BR/Tellux Film GmbH/Hendrik Heiden„Tatort“ Kritik: Wie ist „Flash“ aus München?
Der „Tatort“ aus München arbeitet mit Rückblenden und verschiedenen Zeitebenen, führt den Zuschauenden darüber hinaus aber auch in Räume, die zu begehbaren Stationen im Labyrinth der Erinnerungen werden.
Dazu zählen neben der nachgebauten Praxis auch Meiningers Kellerversteck oder die Bar und Tanzfläche einer alten Münchner Diskothek mit dem titelgebenden Namen „Flash“, die in den achtziger Jahren eine Institution des Münchner Nachtlebens war und jetzt nur noch eine traurige Ruine ist.
Es ist letztendlich das „Flash“, das in diesem ungewöhnlichen „Tatort“ bei einem Beteiligten den entscheidenden „Flashback“ auslöst, wie in der Psychologie eine plötzlich auftretende Erinnerung heißt.
Der originelle Plot führt die beiden Kommissare und alle anderen Beteiligten tief ins Labyrinth der Erinnerungen, und für den Zuschauenden stellt sich die Frage, ob er diesen zuweilen etwas surreal anmutenden Weg mitgehen will oder nicht. Wer dabeibleibt und sich auf die verzwickte Handlung einlässt, wird mit einem außergewöhnlichen „Tatort“ belohnt, an dessen Ende alles ganz anders ist als gedacht.
Das bringt dem Münchner „Tatort“ drei von vier Pistolen ein: Kann man nichts falsch machen.
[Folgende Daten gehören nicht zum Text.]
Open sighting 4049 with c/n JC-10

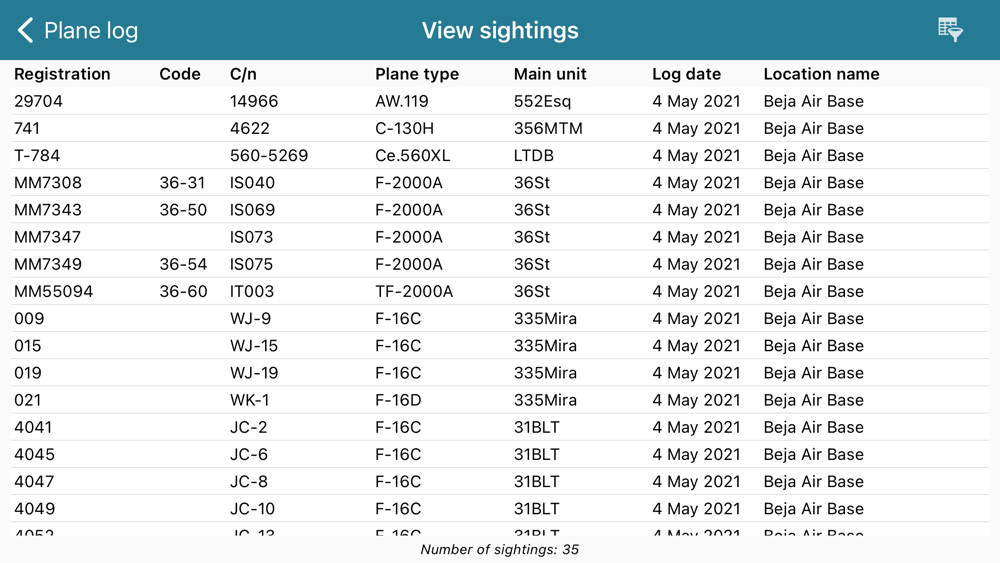tap(500, 509)
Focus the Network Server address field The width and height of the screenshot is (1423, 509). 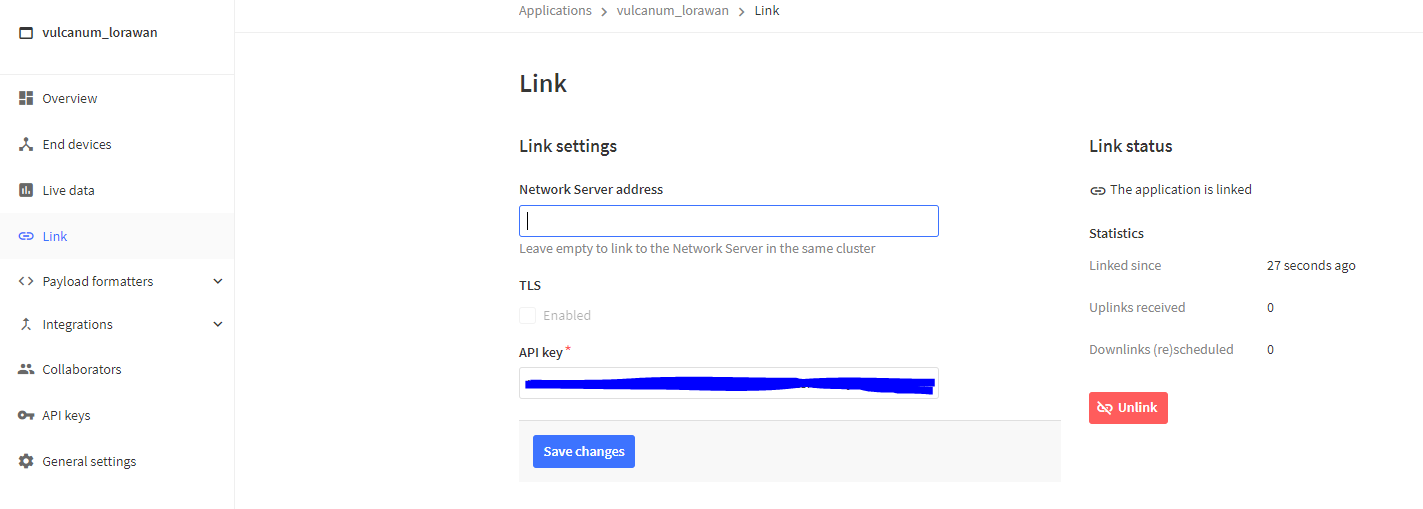click(728, 221)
Das ist die Besetzung im „Tatort: Flash“
Neben den bekannten Hauptdarstellern sind in diesem Krimi auch wieder einige Episodenrollen zu sehen. Wer im Cast ist, seht ihr in der Besetzungliste:
- Miroslav Nemec als Ivo Batic
- Udo Wachtveitl als Franz Leitmayr
- André Jung als Prof. Ralph Vonderheiden
- Anna Grisebach als Dr. Laura Lechner
- Martin Leutgeb als Alois Meininger
- Peter Franke als Norbert Prinz
- Jenny Schily als Nele Prinz
- Eva Klosowski als Polizistin Ines
- Massiamy Diaby als Ruby
- Kilian Klösters als Hannes Lechner
- Patricia Ivanauskas als Sandra Kühn
- Timocin Ziegler als Partygast
„Tatort“ am Sonntag: Sendetermine und Mediathek
Die Erstausstrahlung des Krimis war im Juni 2022. Jetzt läuft „Tatort: Flash“ erneut zur Primetime und wird später noch einmal wiederholt.
- Sonntag, 7. September 2025, um 20:15 Uhr im Ersten
- Dienstag, 9. September 2025, um 00:45 Uhr im Ersten
In der ARD-Mediathek ist der „Tatort“ im Livestream zu verfolgen. Für gewöhnlich steht der Krimi dort nach der Ausstrahlung auch noch bis zu sechs Monate als Wiederholung zur Verfügung.